In full and without deviation, write out the entries that follow.

◆ **PROVIDED ENTRIES**:
================================
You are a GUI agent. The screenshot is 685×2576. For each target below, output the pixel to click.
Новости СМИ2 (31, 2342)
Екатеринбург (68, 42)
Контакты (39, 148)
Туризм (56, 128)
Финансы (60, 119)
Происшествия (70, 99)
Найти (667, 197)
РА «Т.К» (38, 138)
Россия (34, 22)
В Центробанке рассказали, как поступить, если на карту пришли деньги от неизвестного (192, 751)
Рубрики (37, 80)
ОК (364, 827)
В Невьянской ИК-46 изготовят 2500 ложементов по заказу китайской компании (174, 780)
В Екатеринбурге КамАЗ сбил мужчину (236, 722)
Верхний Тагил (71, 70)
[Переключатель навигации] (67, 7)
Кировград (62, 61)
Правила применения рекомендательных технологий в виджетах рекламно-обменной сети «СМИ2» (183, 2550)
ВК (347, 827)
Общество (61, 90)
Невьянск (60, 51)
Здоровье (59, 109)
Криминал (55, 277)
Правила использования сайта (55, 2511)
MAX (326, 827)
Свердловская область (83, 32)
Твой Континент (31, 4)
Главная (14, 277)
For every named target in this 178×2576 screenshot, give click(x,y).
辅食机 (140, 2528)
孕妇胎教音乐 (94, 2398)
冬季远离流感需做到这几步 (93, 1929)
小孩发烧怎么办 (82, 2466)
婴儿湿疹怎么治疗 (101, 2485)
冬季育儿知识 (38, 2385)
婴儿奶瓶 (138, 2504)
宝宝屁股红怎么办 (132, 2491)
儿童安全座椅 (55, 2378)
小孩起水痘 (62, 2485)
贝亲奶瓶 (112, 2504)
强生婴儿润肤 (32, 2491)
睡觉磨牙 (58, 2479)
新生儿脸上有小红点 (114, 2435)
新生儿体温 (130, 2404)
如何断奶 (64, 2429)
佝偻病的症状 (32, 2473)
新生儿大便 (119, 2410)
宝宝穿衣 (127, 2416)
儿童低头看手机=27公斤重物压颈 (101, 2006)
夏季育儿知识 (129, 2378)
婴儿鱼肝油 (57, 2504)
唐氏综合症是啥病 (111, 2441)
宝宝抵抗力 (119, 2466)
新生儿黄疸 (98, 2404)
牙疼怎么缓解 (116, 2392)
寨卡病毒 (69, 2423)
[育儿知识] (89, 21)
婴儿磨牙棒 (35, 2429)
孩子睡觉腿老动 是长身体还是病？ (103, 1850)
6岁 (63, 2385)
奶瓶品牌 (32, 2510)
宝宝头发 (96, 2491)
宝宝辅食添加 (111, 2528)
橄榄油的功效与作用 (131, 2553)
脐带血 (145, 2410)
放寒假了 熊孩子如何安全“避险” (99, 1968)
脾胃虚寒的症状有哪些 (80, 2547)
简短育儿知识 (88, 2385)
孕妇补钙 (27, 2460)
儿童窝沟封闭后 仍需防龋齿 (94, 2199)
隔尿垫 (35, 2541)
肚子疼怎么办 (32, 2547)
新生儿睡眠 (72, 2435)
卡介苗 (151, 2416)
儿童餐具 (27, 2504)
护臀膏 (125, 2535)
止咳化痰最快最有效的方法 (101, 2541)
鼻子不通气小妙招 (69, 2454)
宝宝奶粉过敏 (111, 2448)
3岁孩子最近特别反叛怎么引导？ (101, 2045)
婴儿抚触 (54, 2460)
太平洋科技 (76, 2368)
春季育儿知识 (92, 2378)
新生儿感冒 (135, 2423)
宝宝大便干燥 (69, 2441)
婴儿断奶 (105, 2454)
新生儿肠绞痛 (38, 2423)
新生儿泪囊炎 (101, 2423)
================================
◆ **COMPLETED EXERCISE**:
You are a GUI agent. The screenshot is 685×2576. For each target below, output the pixel to click.
Новости СМИ2 (31, 2342)
Екатеринбург (68, 42)
Контакты (39, 148)
Туризм (56, 128)
Финансы (60, 119)
Происшествия (70, 99)
Найти (667, 197)
РА «Т.К» (38, 138)
Россия (34, 22)
В Центробанке рассказали, как поступить, если на карту пришли деньги от неизвестного (192, 751)
Рубрики (37, 80)
ОК (364, 827)
В Невьянской ИК-46 изготовят 2500 ложементов по заказу китайской компании (174, 780)
В Екатеринбурге КамАЗ сбил мужчину (236, 722)
Верхний Тагил (71, 70)
[Переключатель навигации] (67, 7)
Кировград (62, 61)
Правила применения рекомендательных технологий в виджетах рекламно-обменной сети «СМИ2» (183, 2550)
ВК (347, 827)
Общество (61, 90)
Невьянск (60, 51)
Здоровье (59, 109)
Криминал (55, 277)
Правила использования сайта (55, 2511)
MAX (326, 827)
Свердловская область (83, 32)
Твой Континент (31, 4)
Главная (14, 277)
For every named target in this 178×2576 screenshot, give click(x,y).
辅食机 (140, 2528)
孕妇胎教音乐 (94, 2398)
冬季远离流感需做到这几步 (93, 1929)
小孩发烧怎么办 (82, 2466)
婴儿湿疹怎么治疗 (101, 2485)
冬季育儿知识 (38, 2385)
婴儿奶瓶 (138, 2504)
宝宝屁股红怎么办 (132, 2491)
儿童安全座椅 (55, 2378)
小孩起水痘 (62, 2485)
贝亲奶瓶 (112, 2504)
强生婴儿润肤 (32, 2491)
睡觉磨牙 (58, 2479)
新生儿脸上有小红点 (114, 2435)
新生儿体温 (130, 2404)
如何断奶 (64, 2429)
佝偻病的症状 (32, 2473)
新生儿大便 (119, 2410)
宝宝穿衣 (127, 2416)
儿童低头看手机=27公斤重物压颈 (101, 2006)
夏季育儿知识 (129, 2378)
婴儿鱼肝油 (57, 2504)
唐氏综合症是啥病 (111, 2441)
宝宝抵抗力 (119, 2466)
新生儿黄疸 (98, 2404)
牙疼怎么缓解 (116, 2392)
寨卡病毒 (69, 2423)
[育儿知识] (89, 21)
婴儿磨牙棒 (35, 2429)
孩子睡觉腿老动 是长身体还是病？ (103, 1850)
6岁 (63, 2385)
奶瓶品牌 (32, 2510)
宝宝头发 (96, 2491)
宝宝辅食添加 (111, 2528)
橄榄油的功效与作用 (131, 2553)
脐带血 (145, 2410)
放寒假了 熊孩子如何安全“避险” (99, 1968)
脾胃虚寒的症状有哪些 (80, 2547)
简短育儿知识 (88, 2385)
孕妇补钙 (27, 2460)
儿童窝沟封闭后 仍需防龋齿 (94, 2199)
隔尿垫 (35, 2541)
肚子疼怎么办 (32, 2547)
新生儿睡眠 (72, 2435)
卡介苗 (151, 2416)
儿童餐具 (27, 2504)
护臀膏 (125, 2535)
止咳化痰最快最有效的方法 (101, 2541)
鼻子不通气小妙招 (69, 2454)
宝宝奶粉过敏 (111, 2448)
3岁孩子最近特别反叛怎么引导？ (101, 2045)
婴儿抚触 (54, 2460)
太平洋科技 (76, 2368)
春季育儿知识 (92, 2378)
新生儿感冒 (135, 2423)
宝宝大便干燥 (69, 2441)
婴儿断奶 (105, 2454)
新生儿肠绞痛 (38, 2423)
新生儿泪囊炎 (101, 2423)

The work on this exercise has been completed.